Üçüncü hipotezde ise; haber enflasyonuyla anlam deflasyonu arasında zorunlu bir ilişki mevcuttur. Anlamın yitirilmesinde kitle iletişim araçlarının doğrudan etkisi olduğunu savunan bu varsayıma göre mesaj ve araç arttıkça anlam kaybolmaktadır (Baudrillard, 2014b, s. 111).

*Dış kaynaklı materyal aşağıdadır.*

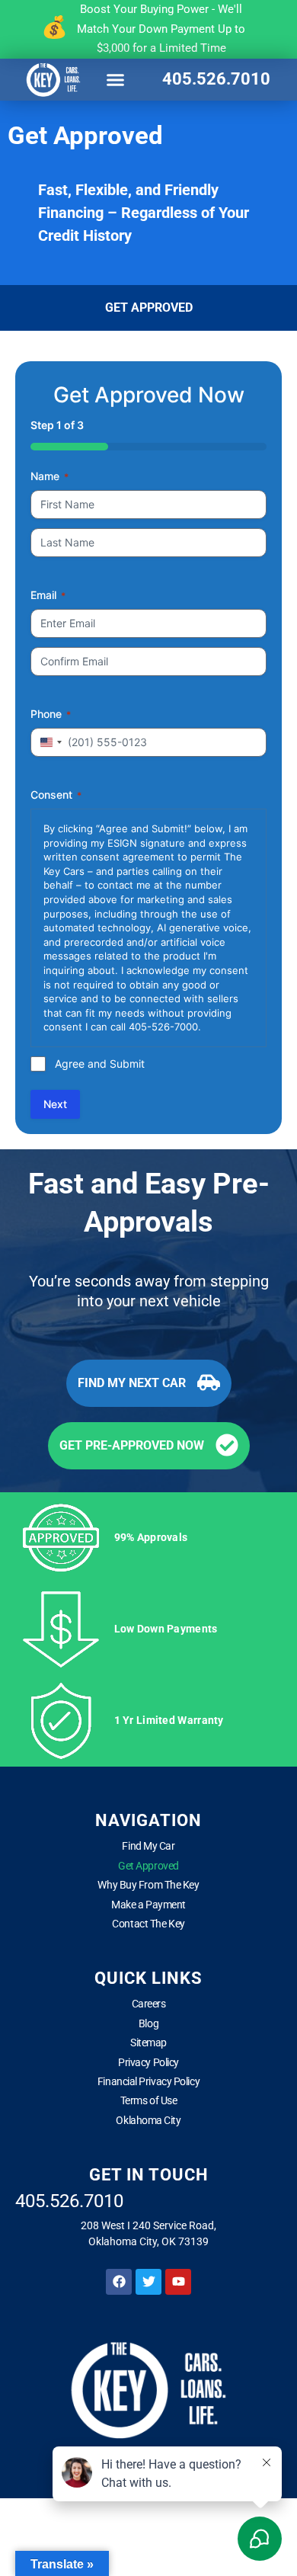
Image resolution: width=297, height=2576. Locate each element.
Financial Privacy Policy (148, 2081)
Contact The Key (148, 1924)
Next (55, 1103)
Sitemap (148, 2042)
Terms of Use (148, 2100)
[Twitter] (148, 2282)
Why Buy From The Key (148, 1885)
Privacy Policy (148, 2062)
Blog (148, 2023)
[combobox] (48, 742)
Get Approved (148, 1866)
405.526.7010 (216, 78)
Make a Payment (148, 1904)
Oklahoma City (148, 2120)
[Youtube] (178, 2282)
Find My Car (148, 1846)
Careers (149, 2004)
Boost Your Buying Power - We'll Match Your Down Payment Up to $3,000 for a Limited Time (161, 28)
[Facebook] (119, 2282)
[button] (115, 79)
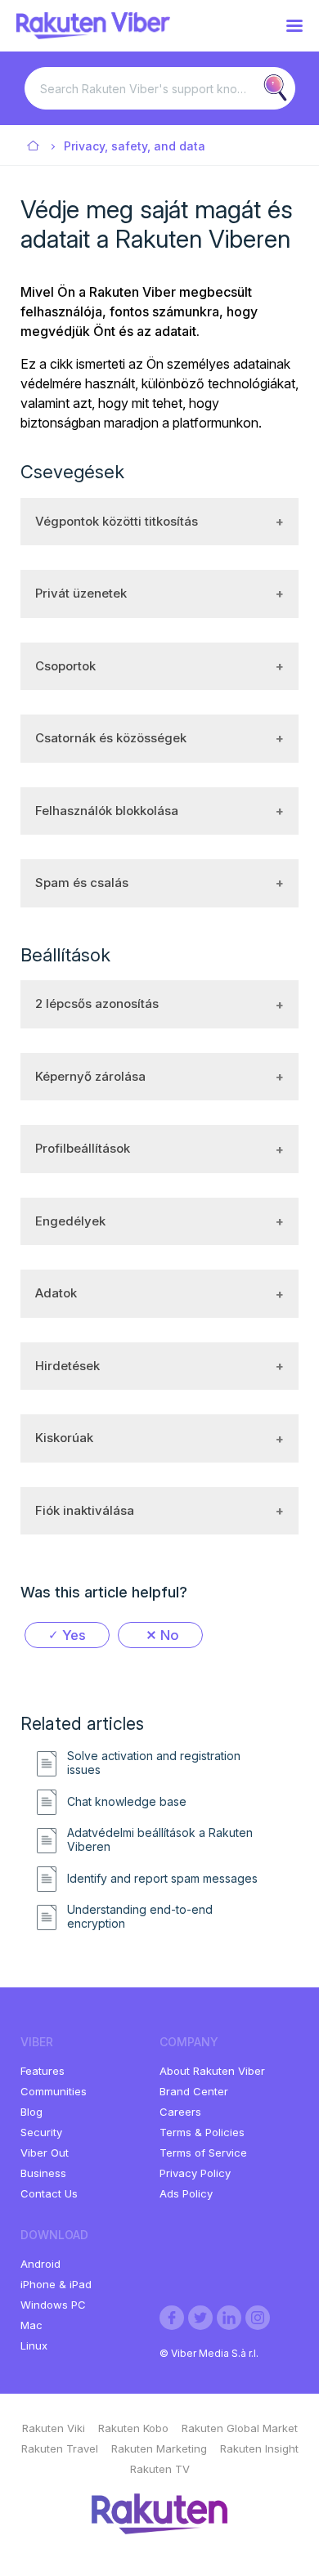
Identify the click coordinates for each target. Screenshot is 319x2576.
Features (42, 2070)
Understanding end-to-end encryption (140, 1916)
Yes (74, 1635)
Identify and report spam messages (162, 1878)
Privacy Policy (195, 2173)
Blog (31, 2111)
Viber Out (44, 2152)
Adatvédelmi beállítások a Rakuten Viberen (160, 1839)
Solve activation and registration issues (153, 1762)
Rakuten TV (160, 2468)
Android (40, 2263)
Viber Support (34, 146)
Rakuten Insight (259, 2448)
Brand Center (194, 2091)
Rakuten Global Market (240, 2428)
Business (43, 2173)
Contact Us (49, 2193)
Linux (33, 2345)
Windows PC (53, 2304)
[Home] (93, 34)
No (169, 1635)
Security (41, 2132)
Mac (31, 2325)
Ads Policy (186, 2193)
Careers (180, 2111)
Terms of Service (203, 2152)
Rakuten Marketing (159, 2448)
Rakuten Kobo (133, 2428)
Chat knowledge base (126, 1801)
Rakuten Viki (53, 2428)
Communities (53, 2091)
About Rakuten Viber (212, 2070)
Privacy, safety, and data (134, 146)
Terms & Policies (202, 2132)
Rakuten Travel (59, 2448)
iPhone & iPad (56, 2284)
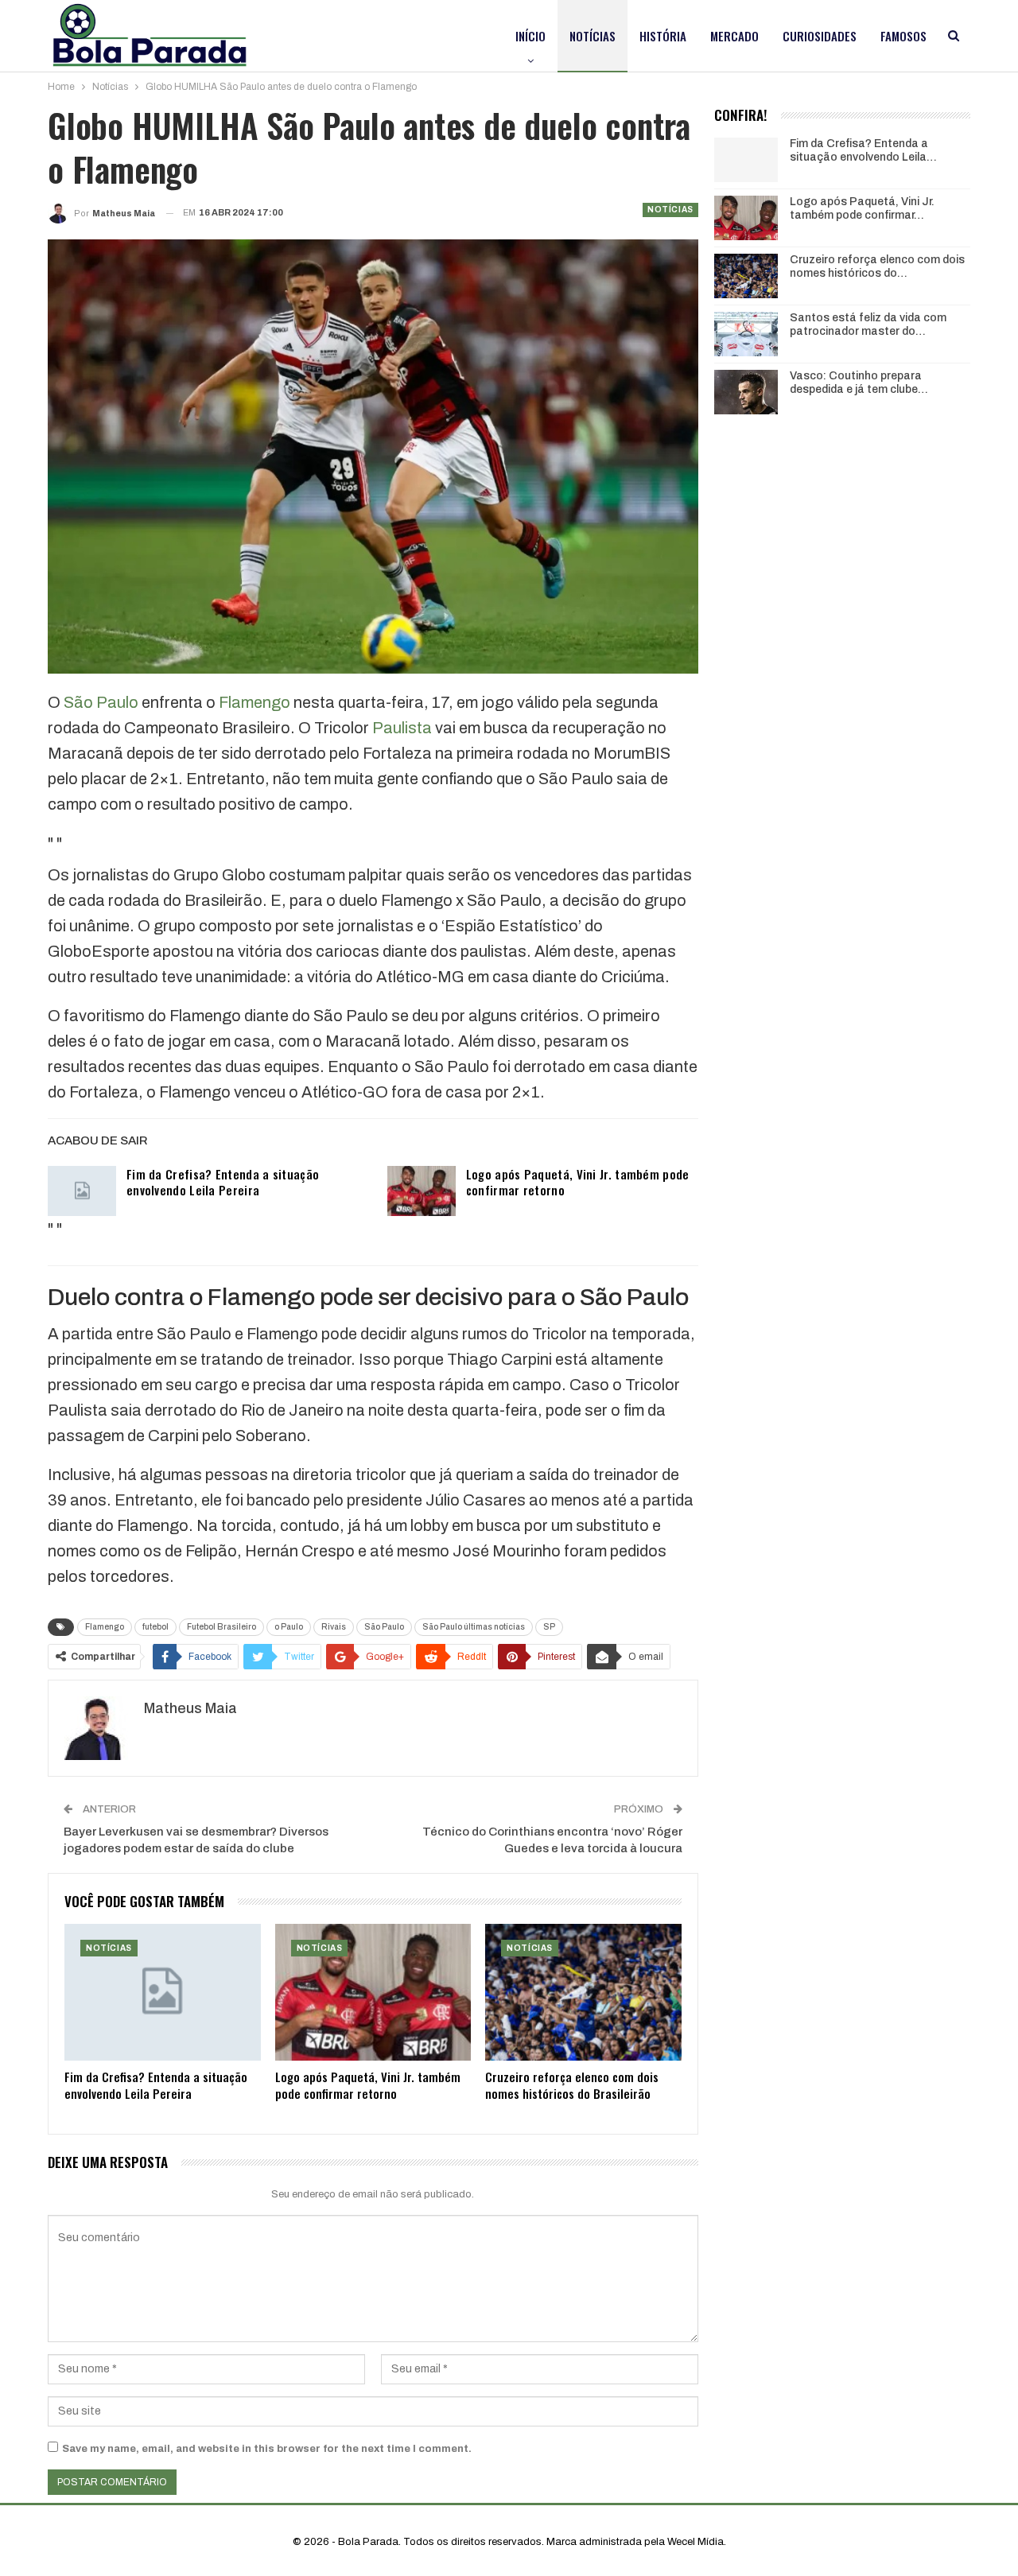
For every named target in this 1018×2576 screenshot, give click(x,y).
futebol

Bütünsel olarak bakıldığında iletişim araçlarının yolladığı ileti ve içerik, mevcut sistem tarafından bireylerin zihinlerine işlenmektedir. Sistem öznelere iletişim araçlarıyla ilgilenmenin zorunlu olduğu fikrini dayatmaktadır. Kapitalist düzenin süratli bir biçimde gelişmesi sonucunda oluşan artı değer kavramında olduğu gibi haber de süratli bir şekilde ilerleyen anlam sirkülasyonunu sağlamak mecburiyetindedir (Baudrillard, 2014b, s. 111). Toplumsal katılım anketlerinde öznelerin bir konu veya bir olaya ait gerçeklikleri önceden tahmin etmeleri şahsi iradeyi yansıtmaları değil; öznelerin kendi değerlerini ve düşüncelerini bozan müstehcenliğidir. Yüksek miktarda haber bombardımanına tutulan toplum mahremiyetsizleşmiştir. Röntgenciliğin ve müstehcenliğin bulunduğu haberlerde kültürel ve ahlaki değerler gizliliğini kaybetmiştir. Dolayısıyla anlam üzerine

herhangi bir durum oluşmamaktadır (Baudrillard, 2014b, s. 111). Bu sistem sürekli kendine dönen bir mantıkta sürecek; gönderici ve alıcı arasında ki mesafeler yok olacak, neden ve sonuç ilişkisinin ortadan kalkacaktır (Baudrillard, 2015a, s. 130). Bu durumda haberin anlamsızlığı işlemesi hem etik, kültür, toplum gibi alanları ortadan kaldırmış hem de kendi ürettiği içerikleri izole etmiştir. Baudrillard’a göre bunun iki nedeni vardır:

İlk olarak haber bir anlamı üretmek ve onu takdim etmek yerine, anlam üretme oyunu içerisinde boğulmaktadır. Haberin bu mantığı simülasyon düzenine benzemektedir. Açıklamak gerekirse; simülasyon düzeninin hem gerçekliği hem de anlamı meydana getirme noktasında hiper-gerçek ve hiper-anlam oluşturması gibi haberde; dinleyiciyi yönlendirmeyen karşılıklı konuşmalar, konuşma hakkı vermeler, izleyici telefonları, her türlü katılma biçiminden yararlanma, konuşmayanlara şantaj yapma “yani bu sizin sorununuz haber demek siz demektir ” gibi anlamdan yoksun ifadelerle sürdürülebilir hale getirmektedir. Simülakr haline gelen haberi canlı tutabilmek için mevcut sistem güçlü bir enerji harcamaktadır. Burada hedef gerçeklikten ve anlamdan mahrum olan simülasyon mantığının sürdürülmesini sağlamaktır. Baudrillard için sonuçların bu noktaya gelmesinde simülasyon mantığının mı iletişimi yok ettiğini sormak yararsızdır. Neticede haber ve anlam gerçeğe son vererek hipergerçekliğin yani gerçekten daha gerçek bir durumun ortaya çıkmasına sebep olmuştur. (Baudrillard, 2014b, s. 112).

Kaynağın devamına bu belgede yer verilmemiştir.